Phillip Sullivan

Professor, Kinesiology
Faculty of Applied Health Sciences

Professor of Kinesiology Phillip Sullivan is interested in a variety of psycho-social aspects of sport. He is currently researching the mental health of student-athletes and mental health literacy in varsity athletics, and the effect of behavioural synchrony between individuals. His other research topics include coaching and team dynamics.

Please give a brief overview of your research project.

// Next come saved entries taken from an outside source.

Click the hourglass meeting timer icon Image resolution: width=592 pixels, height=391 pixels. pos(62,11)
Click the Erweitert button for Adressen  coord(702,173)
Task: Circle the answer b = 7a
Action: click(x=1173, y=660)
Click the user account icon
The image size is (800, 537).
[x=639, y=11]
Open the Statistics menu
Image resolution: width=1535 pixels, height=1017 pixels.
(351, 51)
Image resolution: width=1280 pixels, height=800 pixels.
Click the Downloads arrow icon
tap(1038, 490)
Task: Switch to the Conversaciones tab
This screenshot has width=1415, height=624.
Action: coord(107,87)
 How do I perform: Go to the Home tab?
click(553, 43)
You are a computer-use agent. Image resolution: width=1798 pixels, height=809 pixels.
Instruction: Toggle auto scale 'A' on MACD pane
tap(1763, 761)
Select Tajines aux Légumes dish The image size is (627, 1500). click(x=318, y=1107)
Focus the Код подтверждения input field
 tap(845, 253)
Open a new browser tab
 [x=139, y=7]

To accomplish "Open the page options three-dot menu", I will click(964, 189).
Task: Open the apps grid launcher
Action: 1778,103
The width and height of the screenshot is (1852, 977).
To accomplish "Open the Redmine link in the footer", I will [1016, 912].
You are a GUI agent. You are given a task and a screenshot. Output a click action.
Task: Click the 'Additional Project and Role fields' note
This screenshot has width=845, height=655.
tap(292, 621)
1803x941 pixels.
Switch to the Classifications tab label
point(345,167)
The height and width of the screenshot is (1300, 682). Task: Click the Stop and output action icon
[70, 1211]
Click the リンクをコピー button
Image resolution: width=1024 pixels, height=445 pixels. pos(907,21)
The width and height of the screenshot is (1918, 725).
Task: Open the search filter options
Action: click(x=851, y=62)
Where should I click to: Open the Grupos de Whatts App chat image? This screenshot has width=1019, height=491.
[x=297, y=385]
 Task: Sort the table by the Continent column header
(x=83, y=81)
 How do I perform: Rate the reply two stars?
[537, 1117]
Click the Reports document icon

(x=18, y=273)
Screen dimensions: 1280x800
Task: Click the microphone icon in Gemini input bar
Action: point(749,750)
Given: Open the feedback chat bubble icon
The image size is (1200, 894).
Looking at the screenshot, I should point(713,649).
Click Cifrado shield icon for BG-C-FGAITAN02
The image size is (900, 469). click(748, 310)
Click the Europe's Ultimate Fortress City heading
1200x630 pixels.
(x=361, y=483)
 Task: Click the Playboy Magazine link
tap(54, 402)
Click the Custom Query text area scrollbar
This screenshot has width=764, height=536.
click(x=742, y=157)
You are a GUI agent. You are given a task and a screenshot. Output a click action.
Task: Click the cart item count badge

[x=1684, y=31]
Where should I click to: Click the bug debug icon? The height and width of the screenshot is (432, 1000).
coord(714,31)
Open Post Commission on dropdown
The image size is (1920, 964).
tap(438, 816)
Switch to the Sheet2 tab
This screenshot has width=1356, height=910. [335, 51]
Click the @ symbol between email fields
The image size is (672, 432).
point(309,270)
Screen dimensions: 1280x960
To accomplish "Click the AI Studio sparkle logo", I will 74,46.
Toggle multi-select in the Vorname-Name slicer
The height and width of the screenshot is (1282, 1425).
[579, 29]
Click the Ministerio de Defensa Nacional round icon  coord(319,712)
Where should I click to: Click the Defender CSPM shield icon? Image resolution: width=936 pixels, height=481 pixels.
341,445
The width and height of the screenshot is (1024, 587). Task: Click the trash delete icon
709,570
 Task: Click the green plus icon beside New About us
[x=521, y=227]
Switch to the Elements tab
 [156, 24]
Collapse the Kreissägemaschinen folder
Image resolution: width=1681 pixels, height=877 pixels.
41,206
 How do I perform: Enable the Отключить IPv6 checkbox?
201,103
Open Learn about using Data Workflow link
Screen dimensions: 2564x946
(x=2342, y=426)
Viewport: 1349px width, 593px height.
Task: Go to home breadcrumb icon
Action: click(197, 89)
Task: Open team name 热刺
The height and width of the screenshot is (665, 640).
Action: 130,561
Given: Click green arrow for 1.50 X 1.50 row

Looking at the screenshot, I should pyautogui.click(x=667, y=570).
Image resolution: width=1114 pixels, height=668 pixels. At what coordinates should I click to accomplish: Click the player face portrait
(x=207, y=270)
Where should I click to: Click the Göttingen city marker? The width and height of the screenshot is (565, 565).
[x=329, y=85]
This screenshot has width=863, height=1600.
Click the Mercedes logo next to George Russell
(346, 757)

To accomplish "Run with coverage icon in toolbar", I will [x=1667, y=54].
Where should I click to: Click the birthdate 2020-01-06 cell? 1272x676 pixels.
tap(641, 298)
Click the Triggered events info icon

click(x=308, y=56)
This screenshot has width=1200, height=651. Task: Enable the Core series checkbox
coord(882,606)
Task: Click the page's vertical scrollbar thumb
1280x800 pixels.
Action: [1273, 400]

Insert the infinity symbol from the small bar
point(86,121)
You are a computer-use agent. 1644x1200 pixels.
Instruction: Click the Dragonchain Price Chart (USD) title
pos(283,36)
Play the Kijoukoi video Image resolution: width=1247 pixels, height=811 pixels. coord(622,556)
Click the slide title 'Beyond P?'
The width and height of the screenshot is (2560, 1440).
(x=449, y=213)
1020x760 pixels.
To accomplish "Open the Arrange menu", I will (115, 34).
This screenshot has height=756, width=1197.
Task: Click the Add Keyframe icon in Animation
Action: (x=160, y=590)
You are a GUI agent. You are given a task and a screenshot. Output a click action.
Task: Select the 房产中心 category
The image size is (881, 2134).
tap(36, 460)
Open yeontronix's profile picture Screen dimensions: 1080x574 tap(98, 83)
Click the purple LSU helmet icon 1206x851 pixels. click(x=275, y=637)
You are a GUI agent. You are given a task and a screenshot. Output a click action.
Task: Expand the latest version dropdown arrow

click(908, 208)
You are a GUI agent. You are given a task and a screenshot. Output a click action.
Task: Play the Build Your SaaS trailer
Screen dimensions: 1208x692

Mental toughness in sport is the natural or developed psychological edge that enables one to, generally, cope better than one’s opponents with the many demands — competition, training and lifestyle — that sport places on a performer. But mental toughness may be related to detrimental behaviours during recovery from injuries and pain tolerance, which is an influential, and not always positive, trait in rehabilitation. This project is focused on the relationship between mental toughness and athletes’ behaviours during injury recovery in a sample of elite youth sport participants in Canada.

What do you expect will be the outcome of your research?

The current level of understanding of potential negative outcomes of mental toughness is incomplete, particularly in the context of elite youth sport. Through this project, we expect to understand more fully the outcomes of mental toughness during athlete rehabilitation from injury. Do athletes high in mental toughness display functional or dysfunctional behaviours? Do they follow medical advice or rush their return to play? This study will provide evidence about the role between elite youth athletes’ mental toughness and their rehabilitation adherence and post-injury coping styles.

How will this contribute to knowledge or understanding of the Canada Summer Games?

This project could benefit the Canada Games community tremendously. Mental toughness is a highly valued athlete trait, but it’s unclear if it is always a positive and functional trait. The research will give a more complete understanding of this trait in a very important situation — injury — for these athletes and will generate specific knowledge on the potential detrimental outcomes for Canada Games-aged athletes.

How did you become interested in this research?

I am a sport psychologist and have always been interested in personality traits. One of my doctoral students, Mishka Blacker, is very interested in mental toughness.  Also, I have some coaching experience with athletes in this age range and context that has helped inform this research question.

How do you plan on sharing your research?

We will share our research outcomes with coaches and sport administrators through workshops and conferences. We will also share it through our social media platforms at the Centre for Healthy Youth Development through Sports.

Do you have any advice or tips on how colleagues in your Faculty can incorporate the Canada Games into their research?

My advice would be to look for common ground in your research and applied experience with the Canada Games and its funding opportunities.